From Playful Images to Precise Edits
Because MANZANO’s diffusion decoder can also accept a reference image, the researchers extended the system to common editing chores without changing weights. Give it a photo plus the instruction “replace the sky with a sunset,” and the LLM handles the instruction semantics while the diffusion block enforces pixel-level consistency. The team reports successful trials in style transfer, in-painting, out-painting, and even producing a dense depth map—all from the same backbone.

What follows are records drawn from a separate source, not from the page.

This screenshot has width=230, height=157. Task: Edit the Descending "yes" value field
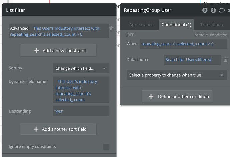(81, 111)
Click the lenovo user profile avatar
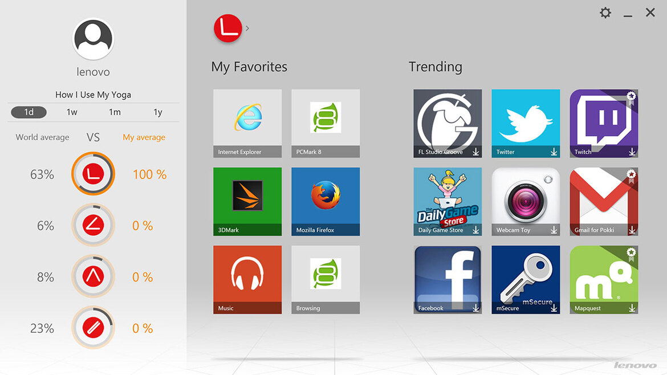 click(93, 39)
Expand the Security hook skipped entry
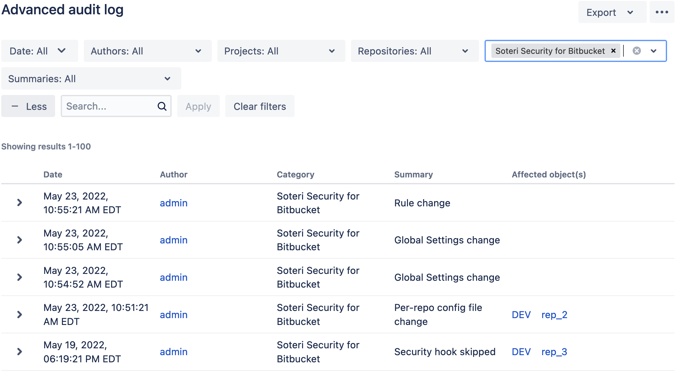This screenshot has height=376, width=682. pyautogui.click(x=20, y=352)
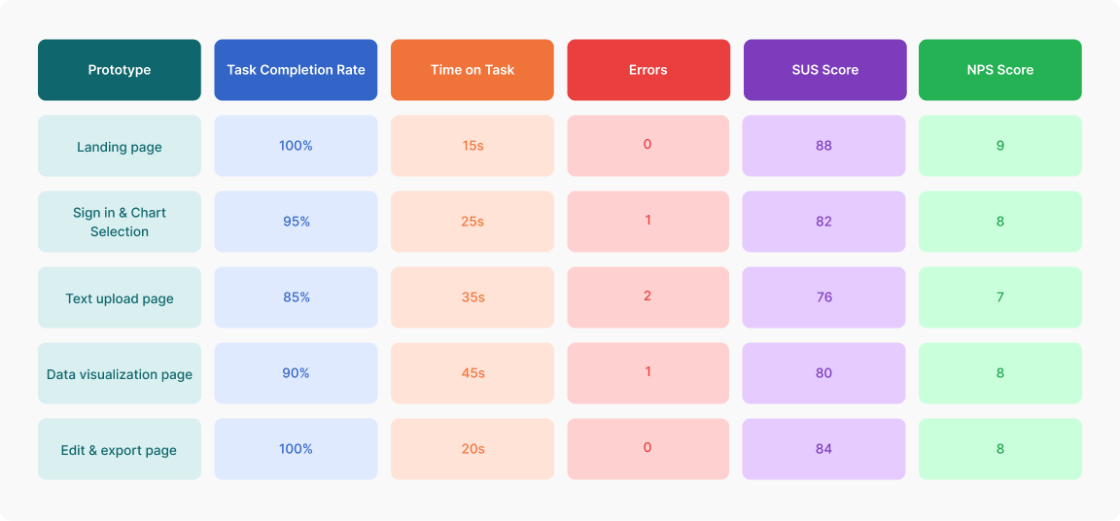Select the red Errors column header
Screen dimensions: 1120x521
(648, 70)
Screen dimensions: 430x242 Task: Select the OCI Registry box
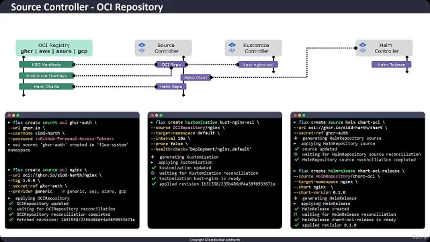click(54, 48)
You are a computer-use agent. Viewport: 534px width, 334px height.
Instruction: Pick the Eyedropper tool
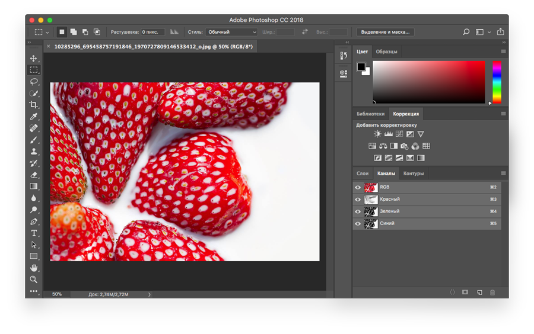pyautogui.click(x=34, y=117)
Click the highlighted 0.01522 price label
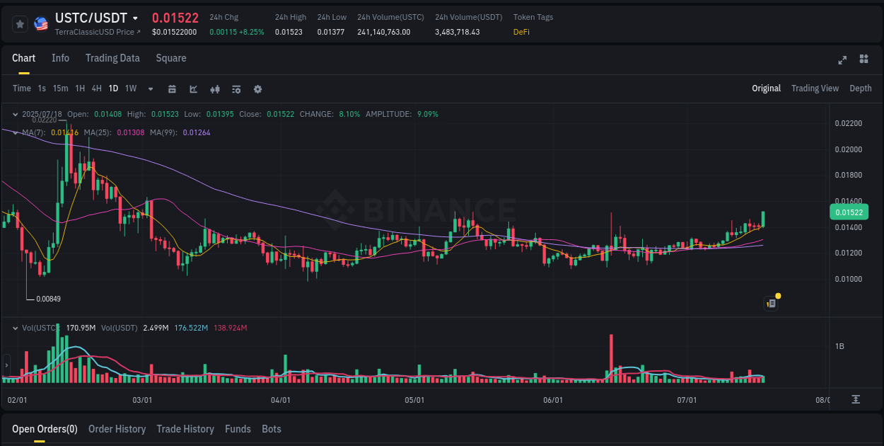The image size is (884, 446). tap(848, 212)
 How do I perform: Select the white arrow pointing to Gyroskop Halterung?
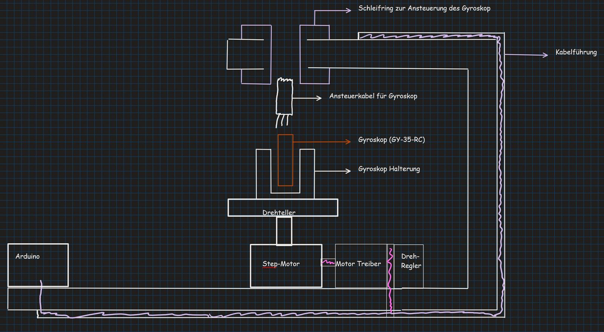[x=332, y=171]
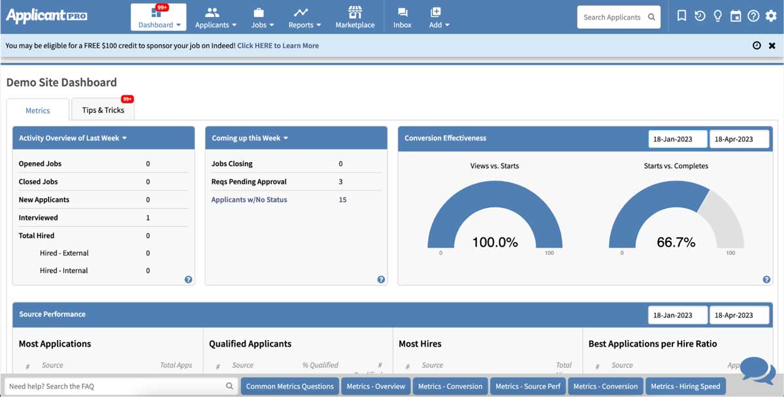
Task: Click the Common Metrics Questions button
Action: click(289, 386)
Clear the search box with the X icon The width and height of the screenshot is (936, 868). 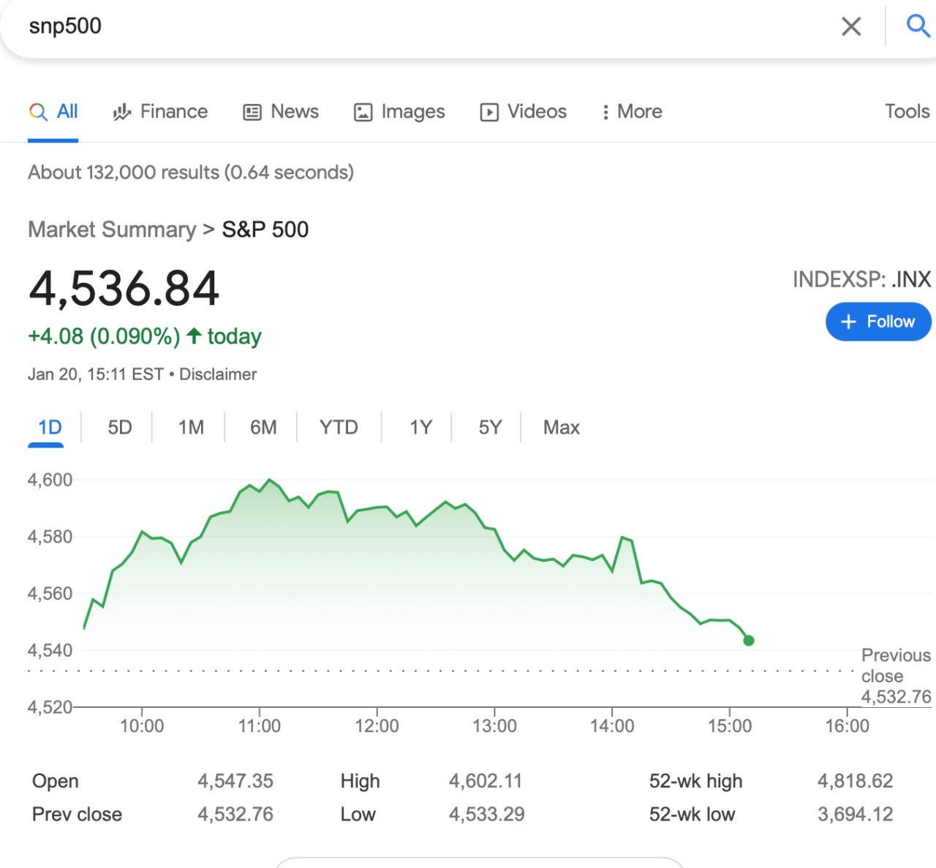(x=851, y=27)
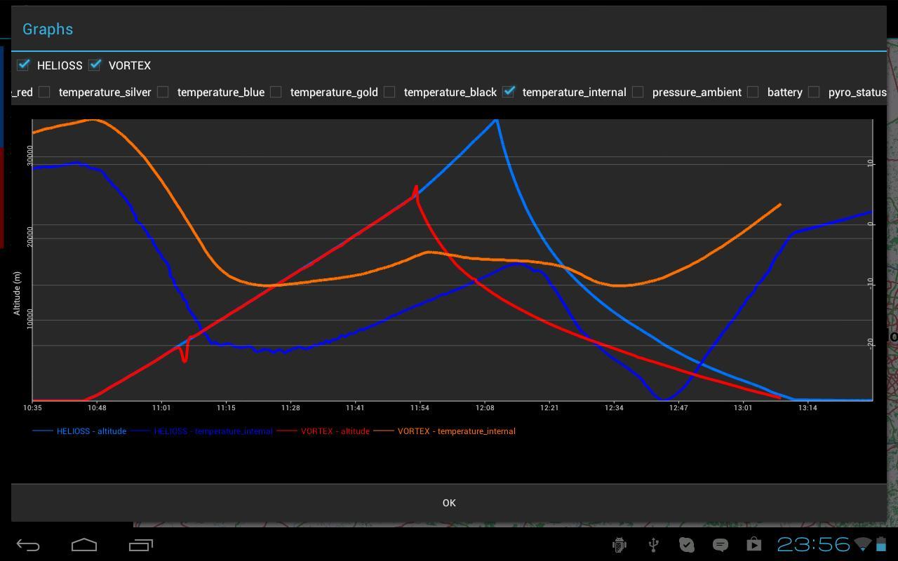Tap the Android back navigation icon
This screenshot has width=898, height=561.
[x=28, y=545]
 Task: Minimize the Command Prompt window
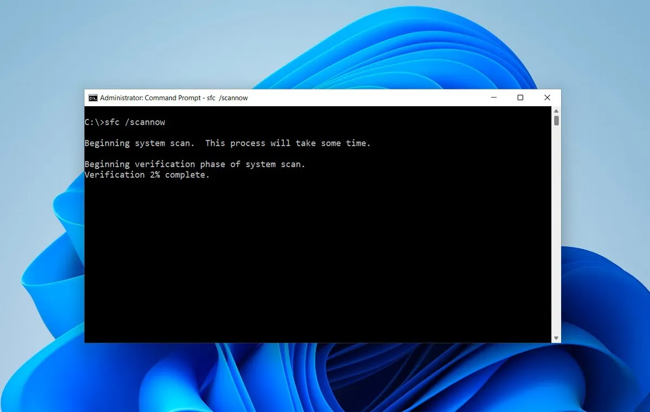pyautogui.click(x=494, y=98)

One qualitative comparison in the research shows MANZANO-30B generating a surreal but coherent scene (“The bird is flying below the elephant”) at visual quality that human graders found on par with outputs from GPT-4o and other leading generators. More routine prompts—street signs with legible text, multi-object spatial layouts—also show steady improvement as the language decoder scales from 300 M to 30 B parameters.
What Comes Next?
Apple’s study stops short of announcing any shipping product, but the architecture slots neatly into today’s LLM pipelines. Components are decoupled, objectives standardised, and scaling behaviour looks healthy on both language-centric and image-centric axes. The authors hint at future directions: conversational editing, deeper reasoning, and perhaps expansion into other modalities. For now, the takeaway is straightforward. By letting a single vision encoder speak two dialects—continuous for comprehension, discrete for creation—MANZANO narrows the gap between seeing and imagining without making users choose one skill over the other.